----- Data for processing

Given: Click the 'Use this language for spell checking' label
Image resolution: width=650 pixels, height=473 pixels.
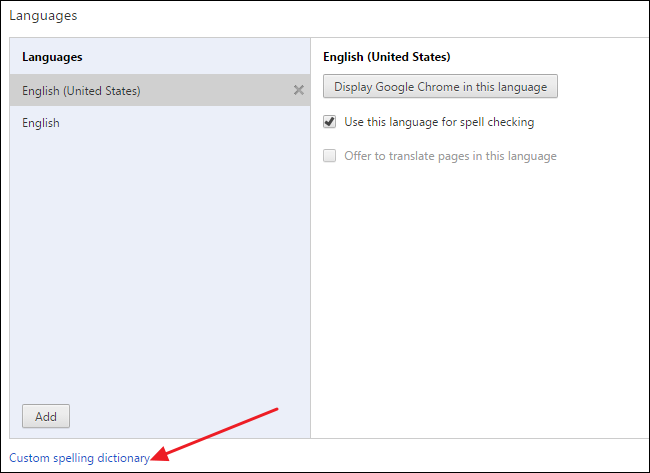Looking at the screenshot, I should [439, 122].
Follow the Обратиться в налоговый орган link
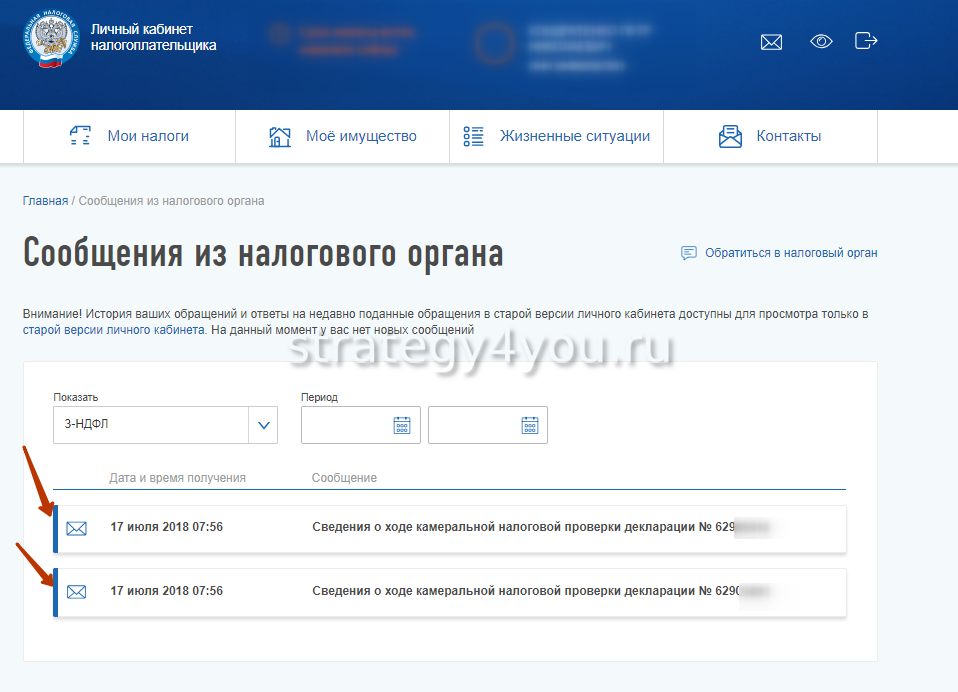 click(x=791, y=253)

----------

§ The problem: All lines after and including the one with "Image resolution: width=650", through the end of the entries above, should be output exactly and by themselves. The pictures are to be left out.

§ Written response:
Image resolution: width=650 pixels, height=473 pixels.
Looking at the screenshot, I should [439, 122].
Follow the Обратиться в налоговый орган link
 click(x=791, y=253)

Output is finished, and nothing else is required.